Most issues come from a wrong configuration or a use of Helm modified externally by third party package e.g. Spacemacs. Some other Helm packages that are no more maintained (or badly maintained) and use deprecated Helm code will clash also with recent Helm, be aware!
Contributors
The Helm project maintains a list of contributors.
Bugs & Improvements
The Helm Team welcomes bug reports and suggestions. Note that not all bugs when using Helm are due to Helm. Because of the way Helm interacts with many Emacs features, bugs may be related to Emacs itself.
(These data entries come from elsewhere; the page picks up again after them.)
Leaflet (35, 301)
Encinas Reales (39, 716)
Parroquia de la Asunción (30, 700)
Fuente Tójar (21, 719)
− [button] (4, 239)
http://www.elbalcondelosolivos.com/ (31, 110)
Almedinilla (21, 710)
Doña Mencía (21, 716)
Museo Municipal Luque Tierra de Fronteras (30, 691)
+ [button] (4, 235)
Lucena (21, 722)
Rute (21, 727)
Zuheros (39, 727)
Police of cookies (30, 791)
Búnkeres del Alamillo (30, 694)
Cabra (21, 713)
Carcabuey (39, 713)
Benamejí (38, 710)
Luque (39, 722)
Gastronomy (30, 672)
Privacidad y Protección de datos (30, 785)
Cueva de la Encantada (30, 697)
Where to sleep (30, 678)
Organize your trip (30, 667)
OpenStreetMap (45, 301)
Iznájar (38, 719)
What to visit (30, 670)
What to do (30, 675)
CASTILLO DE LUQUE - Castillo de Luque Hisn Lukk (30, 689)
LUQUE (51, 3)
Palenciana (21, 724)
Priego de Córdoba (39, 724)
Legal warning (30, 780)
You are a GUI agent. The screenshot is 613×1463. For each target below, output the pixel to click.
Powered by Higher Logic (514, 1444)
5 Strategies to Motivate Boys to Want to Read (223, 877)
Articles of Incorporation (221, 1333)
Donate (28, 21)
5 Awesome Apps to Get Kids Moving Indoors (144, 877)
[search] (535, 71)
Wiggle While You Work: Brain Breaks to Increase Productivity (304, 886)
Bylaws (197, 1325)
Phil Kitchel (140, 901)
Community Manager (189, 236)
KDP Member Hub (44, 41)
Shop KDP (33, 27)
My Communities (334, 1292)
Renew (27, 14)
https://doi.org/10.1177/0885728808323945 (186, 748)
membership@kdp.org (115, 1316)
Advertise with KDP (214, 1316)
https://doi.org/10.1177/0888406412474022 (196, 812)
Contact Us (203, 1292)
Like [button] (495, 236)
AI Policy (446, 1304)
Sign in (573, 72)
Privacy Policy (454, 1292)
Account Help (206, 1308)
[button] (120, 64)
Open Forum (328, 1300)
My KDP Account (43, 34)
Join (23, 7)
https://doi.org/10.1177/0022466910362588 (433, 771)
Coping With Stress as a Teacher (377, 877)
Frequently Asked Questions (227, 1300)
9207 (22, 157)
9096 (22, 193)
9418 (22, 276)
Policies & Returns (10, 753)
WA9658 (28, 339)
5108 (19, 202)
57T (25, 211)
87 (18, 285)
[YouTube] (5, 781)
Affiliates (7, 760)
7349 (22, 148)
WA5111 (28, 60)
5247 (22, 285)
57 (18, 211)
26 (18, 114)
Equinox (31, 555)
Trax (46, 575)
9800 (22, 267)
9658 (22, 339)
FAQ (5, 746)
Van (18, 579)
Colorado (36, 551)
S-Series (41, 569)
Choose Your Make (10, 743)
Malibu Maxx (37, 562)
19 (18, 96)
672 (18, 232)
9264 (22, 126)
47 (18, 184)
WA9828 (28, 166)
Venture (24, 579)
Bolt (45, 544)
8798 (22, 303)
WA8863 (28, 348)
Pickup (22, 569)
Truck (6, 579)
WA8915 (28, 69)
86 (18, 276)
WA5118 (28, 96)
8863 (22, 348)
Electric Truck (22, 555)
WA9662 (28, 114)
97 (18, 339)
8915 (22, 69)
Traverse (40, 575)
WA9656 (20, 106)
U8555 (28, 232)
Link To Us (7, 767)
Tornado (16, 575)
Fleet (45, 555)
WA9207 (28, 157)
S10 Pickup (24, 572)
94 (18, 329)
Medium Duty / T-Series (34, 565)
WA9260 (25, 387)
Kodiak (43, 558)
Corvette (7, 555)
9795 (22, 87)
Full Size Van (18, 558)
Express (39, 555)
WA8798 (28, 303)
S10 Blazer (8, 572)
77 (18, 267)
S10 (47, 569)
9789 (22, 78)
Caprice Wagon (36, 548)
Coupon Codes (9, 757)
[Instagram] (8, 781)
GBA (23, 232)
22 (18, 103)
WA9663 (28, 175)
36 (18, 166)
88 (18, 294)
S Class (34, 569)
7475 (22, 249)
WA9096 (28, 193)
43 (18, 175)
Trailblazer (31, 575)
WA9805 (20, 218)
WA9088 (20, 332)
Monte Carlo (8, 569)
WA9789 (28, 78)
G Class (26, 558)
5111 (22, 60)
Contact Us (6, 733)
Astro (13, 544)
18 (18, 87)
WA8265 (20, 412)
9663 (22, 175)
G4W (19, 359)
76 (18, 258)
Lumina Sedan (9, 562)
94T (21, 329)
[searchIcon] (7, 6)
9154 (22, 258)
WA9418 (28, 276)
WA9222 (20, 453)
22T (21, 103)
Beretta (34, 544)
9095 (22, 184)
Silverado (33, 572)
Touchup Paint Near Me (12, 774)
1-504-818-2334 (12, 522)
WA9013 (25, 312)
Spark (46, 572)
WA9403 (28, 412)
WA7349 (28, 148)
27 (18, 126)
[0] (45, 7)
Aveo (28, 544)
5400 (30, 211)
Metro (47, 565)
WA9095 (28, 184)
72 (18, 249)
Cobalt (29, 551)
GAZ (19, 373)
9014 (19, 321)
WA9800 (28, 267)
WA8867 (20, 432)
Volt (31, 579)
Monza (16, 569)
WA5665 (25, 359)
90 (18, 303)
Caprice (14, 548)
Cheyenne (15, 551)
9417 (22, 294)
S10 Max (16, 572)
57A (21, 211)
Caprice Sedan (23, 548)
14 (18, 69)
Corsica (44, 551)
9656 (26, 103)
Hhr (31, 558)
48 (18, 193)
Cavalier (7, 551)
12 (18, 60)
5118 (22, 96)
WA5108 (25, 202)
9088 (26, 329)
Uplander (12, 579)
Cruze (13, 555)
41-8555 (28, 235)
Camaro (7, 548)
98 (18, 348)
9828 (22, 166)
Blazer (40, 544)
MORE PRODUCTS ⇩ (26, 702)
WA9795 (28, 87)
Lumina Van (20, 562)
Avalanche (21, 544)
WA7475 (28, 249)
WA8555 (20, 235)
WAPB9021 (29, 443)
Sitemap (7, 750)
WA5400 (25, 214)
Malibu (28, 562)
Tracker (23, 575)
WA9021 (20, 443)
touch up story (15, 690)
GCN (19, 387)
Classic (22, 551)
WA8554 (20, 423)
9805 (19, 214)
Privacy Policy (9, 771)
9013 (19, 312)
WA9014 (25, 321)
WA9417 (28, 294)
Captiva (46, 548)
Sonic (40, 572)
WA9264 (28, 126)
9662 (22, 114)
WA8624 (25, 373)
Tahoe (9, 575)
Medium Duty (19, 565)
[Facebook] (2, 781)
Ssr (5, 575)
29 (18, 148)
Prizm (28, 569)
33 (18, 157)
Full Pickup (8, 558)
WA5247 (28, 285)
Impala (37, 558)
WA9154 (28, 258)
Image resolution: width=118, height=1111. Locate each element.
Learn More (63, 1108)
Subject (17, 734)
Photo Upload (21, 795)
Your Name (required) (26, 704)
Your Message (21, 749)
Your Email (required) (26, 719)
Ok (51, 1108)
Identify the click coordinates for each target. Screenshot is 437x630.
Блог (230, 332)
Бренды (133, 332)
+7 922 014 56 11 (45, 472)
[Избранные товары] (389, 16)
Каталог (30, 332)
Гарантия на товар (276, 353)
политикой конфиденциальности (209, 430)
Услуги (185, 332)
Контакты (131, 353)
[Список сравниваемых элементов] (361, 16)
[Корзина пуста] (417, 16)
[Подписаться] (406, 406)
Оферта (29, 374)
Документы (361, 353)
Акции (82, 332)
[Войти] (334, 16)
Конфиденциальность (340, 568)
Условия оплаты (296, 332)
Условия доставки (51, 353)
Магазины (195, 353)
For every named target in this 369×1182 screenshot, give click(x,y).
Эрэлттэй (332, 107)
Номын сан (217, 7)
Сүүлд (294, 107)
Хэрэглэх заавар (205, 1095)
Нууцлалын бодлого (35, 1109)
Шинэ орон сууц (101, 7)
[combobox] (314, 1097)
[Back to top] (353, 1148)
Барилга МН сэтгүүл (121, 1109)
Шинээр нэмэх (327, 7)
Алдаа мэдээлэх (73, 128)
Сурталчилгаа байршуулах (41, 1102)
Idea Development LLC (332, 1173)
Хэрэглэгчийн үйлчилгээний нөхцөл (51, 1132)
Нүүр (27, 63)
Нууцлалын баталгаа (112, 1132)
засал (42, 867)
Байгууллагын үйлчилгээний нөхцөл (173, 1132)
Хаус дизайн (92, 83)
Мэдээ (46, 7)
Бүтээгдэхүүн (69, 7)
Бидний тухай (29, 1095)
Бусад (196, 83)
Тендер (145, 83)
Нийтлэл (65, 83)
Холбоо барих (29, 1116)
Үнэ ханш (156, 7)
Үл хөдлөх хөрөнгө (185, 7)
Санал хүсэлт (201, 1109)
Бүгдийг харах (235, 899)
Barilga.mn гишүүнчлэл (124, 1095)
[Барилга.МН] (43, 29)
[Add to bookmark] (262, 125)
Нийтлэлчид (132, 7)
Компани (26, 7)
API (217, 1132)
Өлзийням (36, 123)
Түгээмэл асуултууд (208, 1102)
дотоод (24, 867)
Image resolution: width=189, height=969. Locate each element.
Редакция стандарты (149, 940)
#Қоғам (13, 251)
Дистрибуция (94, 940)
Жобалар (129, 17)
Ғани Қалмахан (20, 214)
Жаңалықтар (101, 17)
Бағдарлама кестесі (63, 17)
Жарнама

One way to ascertain that the bugs are helm-related, recreate the
error either by using Emacs -Q
or by running the included package
script ./emacs-helm.sh
located in the helm directory. You can now
also run M-x helm-packages and from the installed packages source run
the “Isolate packages” action after having selected helm, this of
course if you have installed Helm from package.
If you want a specific feature not already implemented in Helm, fill a feature request report, I will be happy to implement this for you if possible.
Helm comes now with a template for filling bugs, when reporting issues, be sure to fill all sections and to run helm from a minimal install as described above to reproduce your bug.
NOTE: Please don’t cheat when checking “I use a minimal configuration”, you will make me loosing my time and your time to try to find what is wrong.
Getting help
Or ask directly on Helm discussions, I will be happy to answer your questions or help you to configure Helm or more generally Emacs.
Do not expect the right answer when you ask on Reddit or similar Forums.